Work to be completed:
Return the data below exactly, please, but drop the pictures.

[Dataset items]
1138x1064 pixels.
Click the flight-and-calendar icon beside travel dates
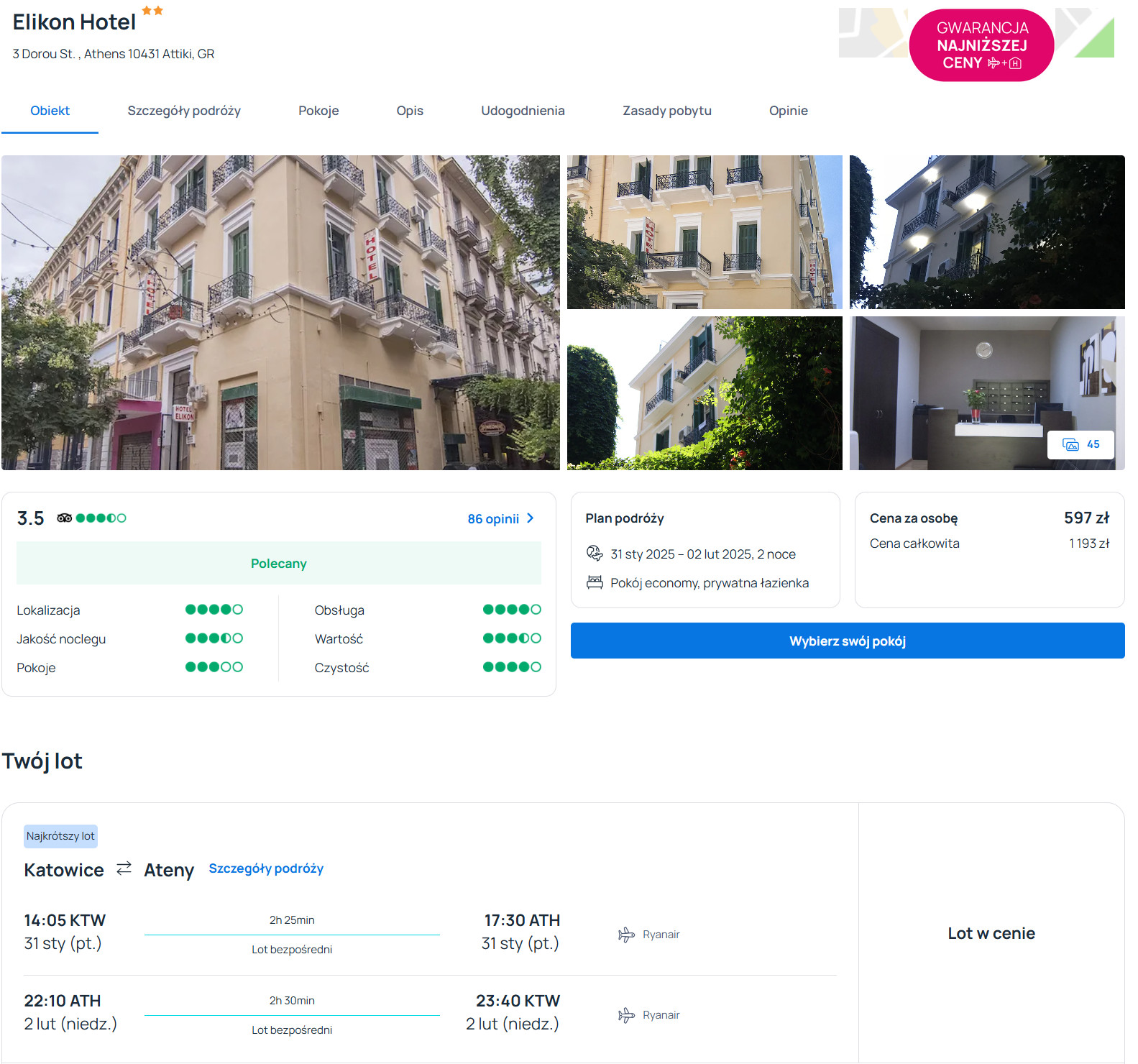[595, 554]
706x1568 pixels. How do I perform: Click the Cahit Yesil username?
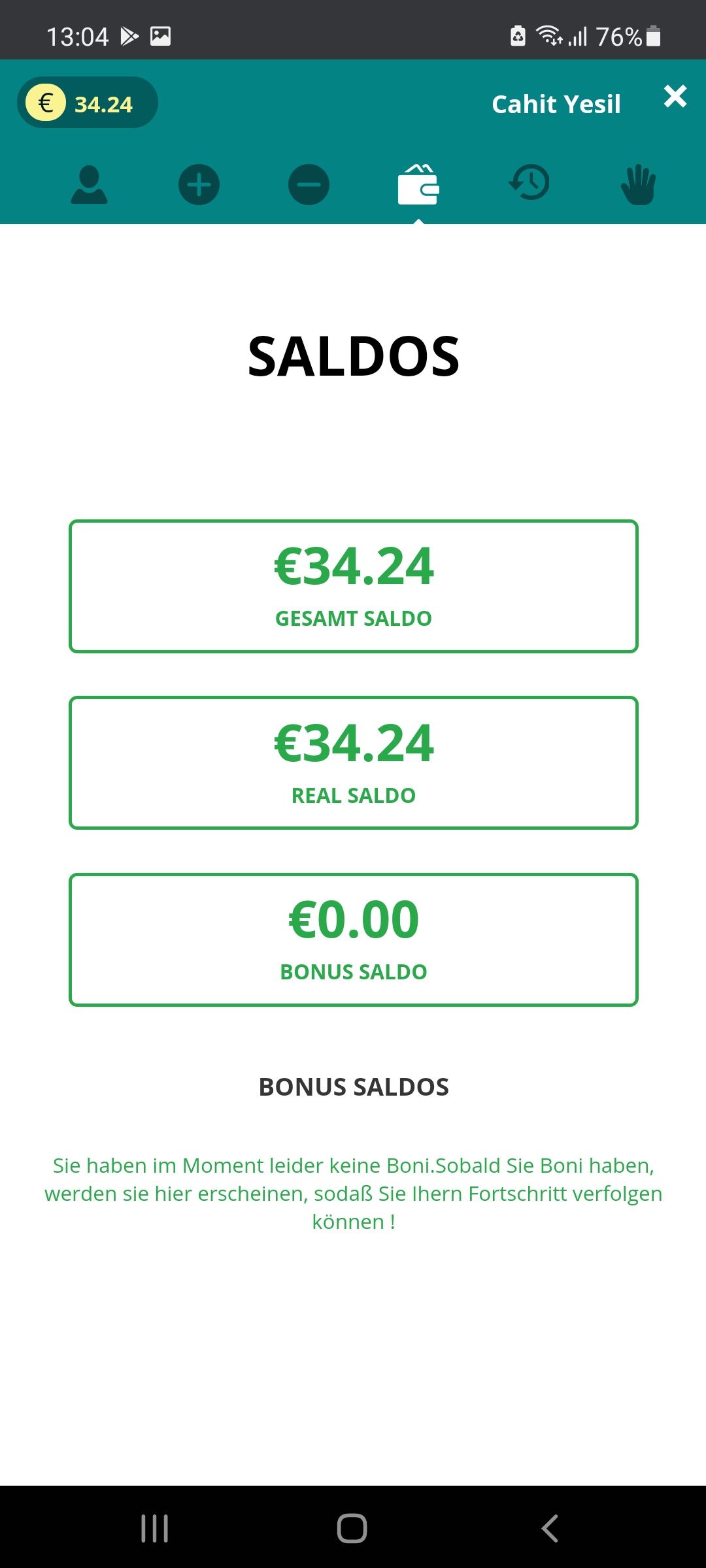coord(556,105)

Output of the task:
1138x1064 pixels.
Click the flight-and-calendar icon beside travel dates
[595, 554]
706x1568 pixels. How do I perform: Click the Cahit Yesil username?
coord(556,105)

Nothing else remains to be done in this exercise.